New Book Sinless Marketing Excerpt

In the age of intrusive advertising, old methods no longer work with the same efficiency. But there is a method of sinless advertising, which is described in the book “Sinless Marketing” from Igor Mann’s digital agency “Lidmashina”. This book is about a whole area of ​​work – inbound marketing.

 

With the author’s permission, Likeny shares a chapter from the book. It will teach you everything you need to know about sharing content without sin, including on social media.

 

Sin #4: Disconnectability

Advertising is expensive. And in some areas, it’s damn email data expensive. No matter how much you spend on advertising, if you stop pouring money into it, it will stop working. This will happen on the Internet, in the newspaper, on the radio, and on television.

 

No, there are exceptions to this rule, like any other. For example, “8 800 555–35–35. It’s easier to call than to borrow from someone” – we bet you sang that?

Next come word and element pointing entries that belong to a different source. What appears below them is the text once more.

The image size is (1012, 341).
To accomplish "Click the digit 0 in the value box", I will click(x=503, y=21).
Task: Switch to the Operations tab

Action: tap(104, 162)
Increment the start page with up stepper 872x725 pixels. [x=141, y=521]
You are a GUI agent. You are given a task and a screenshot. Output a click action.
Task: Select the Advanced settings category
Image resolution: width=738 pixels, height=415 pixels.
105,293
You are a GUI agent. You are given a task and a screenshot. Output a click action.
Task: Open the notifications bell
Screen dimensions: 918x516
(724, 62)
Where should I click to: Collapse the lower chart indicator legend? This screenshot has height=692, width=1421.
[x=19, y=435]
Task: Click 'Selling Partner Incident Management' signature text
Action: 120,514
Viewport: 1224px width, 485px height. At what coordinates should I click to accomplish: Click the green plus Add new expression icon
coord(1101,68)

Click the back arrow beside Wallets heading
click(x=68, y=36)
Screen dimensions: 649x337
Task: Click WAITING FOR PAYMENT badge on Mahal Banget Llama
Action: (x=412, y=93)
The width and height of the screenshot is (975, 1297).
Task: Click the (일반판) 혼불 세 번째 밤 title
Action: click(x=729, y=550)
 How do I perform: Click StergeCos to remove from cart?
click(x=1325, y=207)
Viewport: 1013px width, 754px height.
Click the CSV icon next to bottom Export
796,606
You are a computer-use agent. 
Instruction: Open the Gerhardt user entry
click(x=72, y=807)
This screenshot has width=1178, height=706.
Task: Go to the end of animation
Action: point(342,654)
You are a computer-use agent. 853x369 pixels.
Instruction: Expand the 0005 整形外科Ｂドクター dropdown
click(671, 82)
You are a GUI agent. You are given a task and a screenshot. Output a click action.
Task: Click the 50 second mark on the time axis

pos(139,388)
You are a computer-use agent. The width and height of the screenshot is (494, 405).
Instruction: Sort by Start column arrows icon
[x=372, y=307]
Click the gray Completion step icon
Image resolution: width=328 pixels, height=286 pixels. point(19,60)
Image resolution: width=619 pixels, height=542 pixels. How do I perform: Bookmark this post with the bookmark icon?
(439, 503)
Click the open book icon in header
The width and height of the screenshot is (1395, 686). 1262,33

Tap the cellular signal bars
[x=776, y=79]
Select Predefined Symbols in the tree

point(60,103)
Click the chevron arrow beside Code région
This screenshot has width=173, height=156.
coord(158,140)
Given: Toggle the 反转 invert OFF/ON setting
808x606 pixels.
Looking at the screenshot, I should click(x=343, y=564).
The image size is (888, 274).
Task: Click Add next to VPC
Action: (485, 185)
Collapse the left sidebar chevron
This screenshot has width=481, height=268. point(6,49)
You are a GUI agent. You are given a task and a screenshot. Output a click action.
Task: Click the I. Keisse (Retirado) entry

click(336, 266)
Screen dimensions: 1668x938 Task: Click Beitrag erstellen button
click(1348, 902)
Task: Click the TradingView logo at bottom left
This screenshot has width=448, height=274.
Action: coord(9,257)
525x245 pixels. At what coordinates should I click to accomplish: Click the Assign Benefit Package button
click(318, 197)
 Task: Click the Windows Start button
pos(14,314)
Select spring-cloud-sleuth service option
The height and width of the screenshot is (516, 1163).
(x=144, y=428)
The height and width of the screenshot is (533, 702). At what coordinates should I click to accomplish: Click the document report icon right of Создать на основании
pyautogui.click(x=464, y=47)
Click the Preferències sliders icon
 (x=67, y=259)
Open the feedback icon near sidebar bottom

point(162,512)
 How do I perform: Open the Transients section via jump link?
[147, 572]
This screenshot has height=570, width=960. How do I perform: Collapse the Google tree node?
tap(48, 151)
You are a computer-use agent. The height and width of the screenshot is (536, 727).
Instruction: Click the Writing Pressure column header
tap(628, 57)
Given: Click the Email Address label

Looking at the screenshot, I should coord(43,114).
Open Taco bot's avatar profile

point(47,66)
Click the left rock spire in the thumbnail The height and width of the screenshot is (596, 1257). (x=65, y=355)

The same thing works without numbers and rhymes: take, for example, “Mo-o-o-om, did you call me?” But this is more of a nostalgic past than a real ow the agency develops specialists in targeted advertising reason to contact the company. In modern online and offline realities, “turning off advertising” means “losing the result.” And there is no way to change this yet.

 

 

 

Have you guessed where I’m going with this? That’s right, you need to start creating content that will always work. And yes, I mean blog posts.

 

Old materials will not be removed from the site unless you pay the guys from Google and Yandex for it. They will not disappear from search engine pages and will not disappear from social networks until you hide the blog from indexing or delete the clean email company’s site. The texts will continue to attract new visitors and clients, whether you want it or not.

 

You may think that this is unrealistic and any method of attracting people sooner or later loses its effectiveness. You are not alone. I worked with a client who did not believe in inbound marketing. During the entire period of cooperation, he proved that people do not come to the blog and the strategy does not work. He proved it every month – just in time for the report.

 

The client behaved as if he were at war: he wanted us to lose so much that it seemed that for him every new visitor to the blog was a strategic defeat. The hostilities lasted about a year. During this time, search traffic increased sixfold, and the site began to appear in the TOP-10 search results three times more often. The client was still unhappy, and we ended our cooperation.

 

 

Time passed, the battle wounds healed, and the search traffic grew on its own. We couldn’t even believe our eyes when we looked at Metrica. Here’s what happened to the site in a year.

 

 

The blog had been untouched for a year, but search traffic had grown fivefold. What if the client hadn’t abandoned the blog for a whole year?